>>
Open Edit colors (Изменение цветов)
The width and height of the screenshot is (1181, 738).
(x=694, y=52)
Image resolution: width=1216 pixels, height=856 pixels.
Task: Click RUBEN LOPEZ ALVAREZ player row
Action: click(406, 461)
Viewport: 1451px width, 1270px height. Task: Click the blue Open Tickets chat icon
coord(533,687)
<<
>>
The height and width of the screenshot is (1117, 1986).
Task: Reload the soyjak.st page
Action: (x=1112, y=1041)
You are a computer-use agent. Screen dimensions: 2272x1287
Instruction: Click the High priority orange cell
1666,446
<<
>>
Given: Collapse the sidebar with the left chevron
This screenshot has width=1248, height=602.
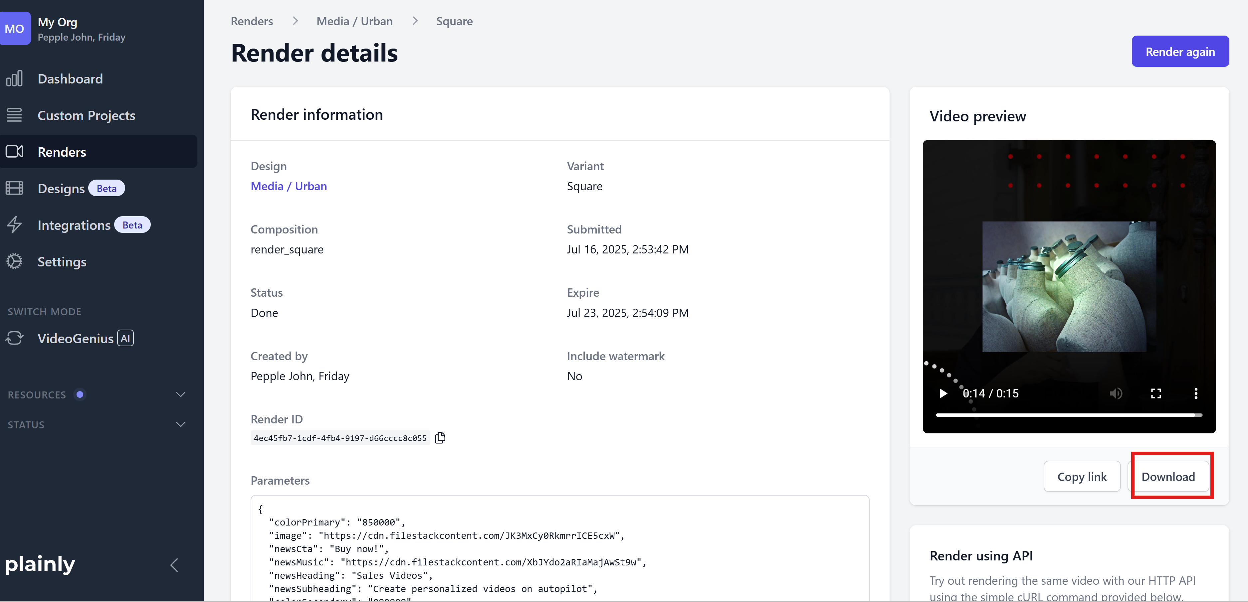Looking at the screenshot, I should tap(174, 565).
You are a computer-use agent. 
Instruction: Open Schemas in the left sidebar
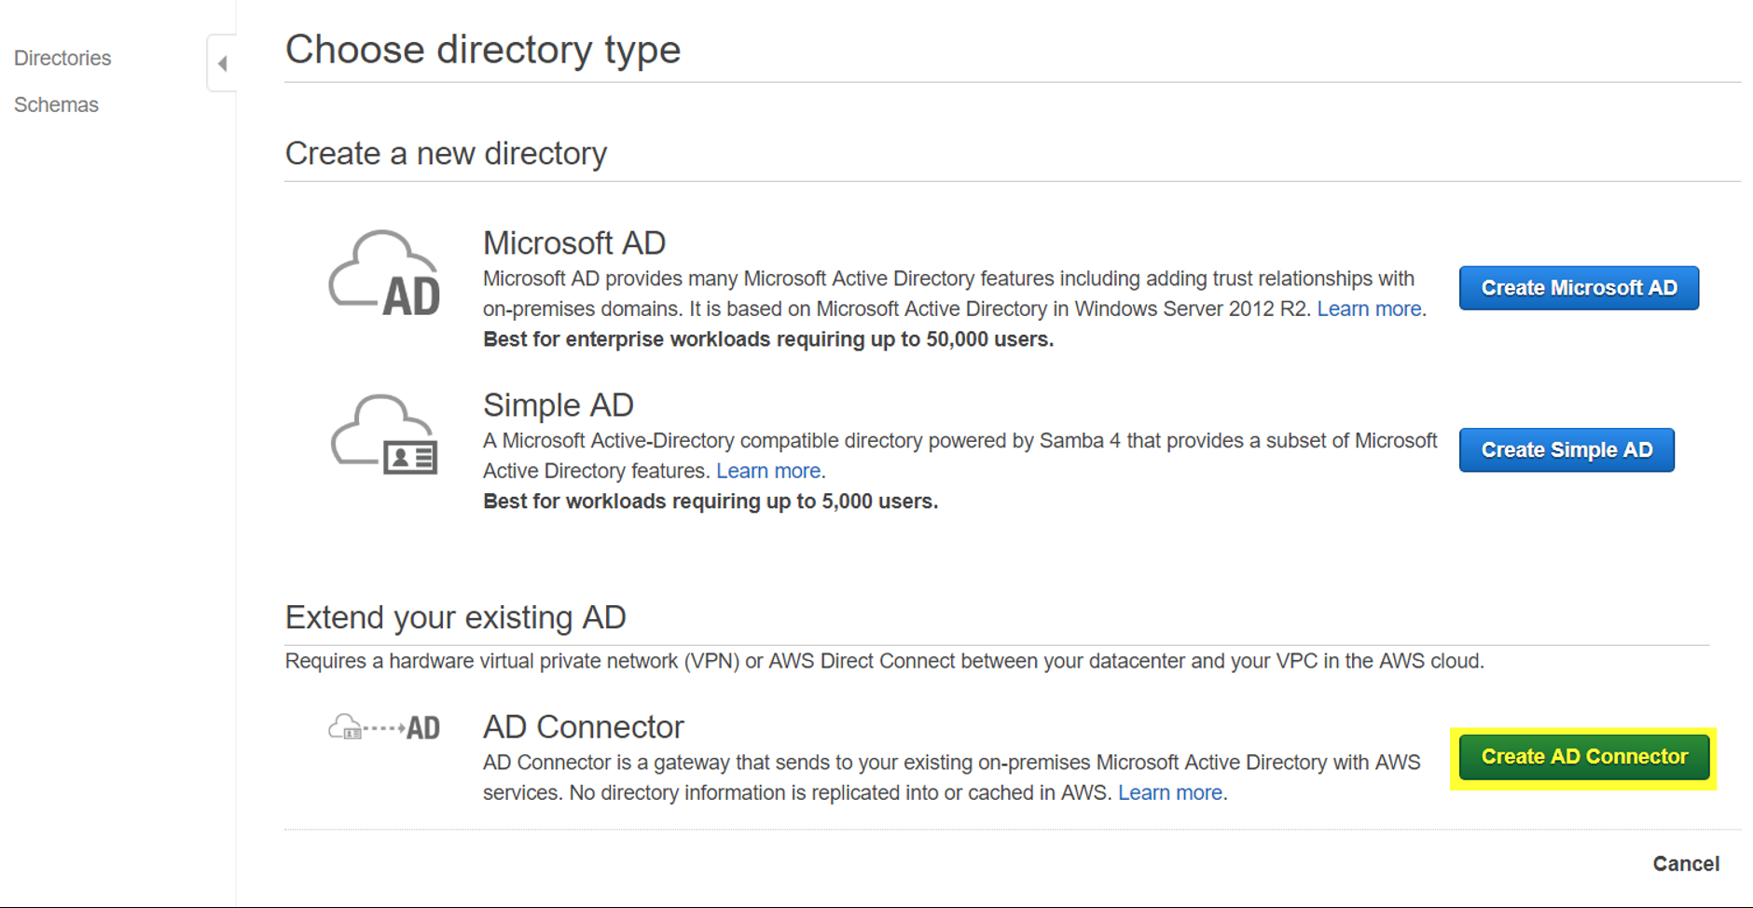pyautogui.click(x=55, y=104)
<<
Exercise requirements – Report each line in the data above that holds the word "computer" by copying it.

Response –
You are a computer-use agent. Screen dimensions: 2272x1287
You are a computer-use agent. 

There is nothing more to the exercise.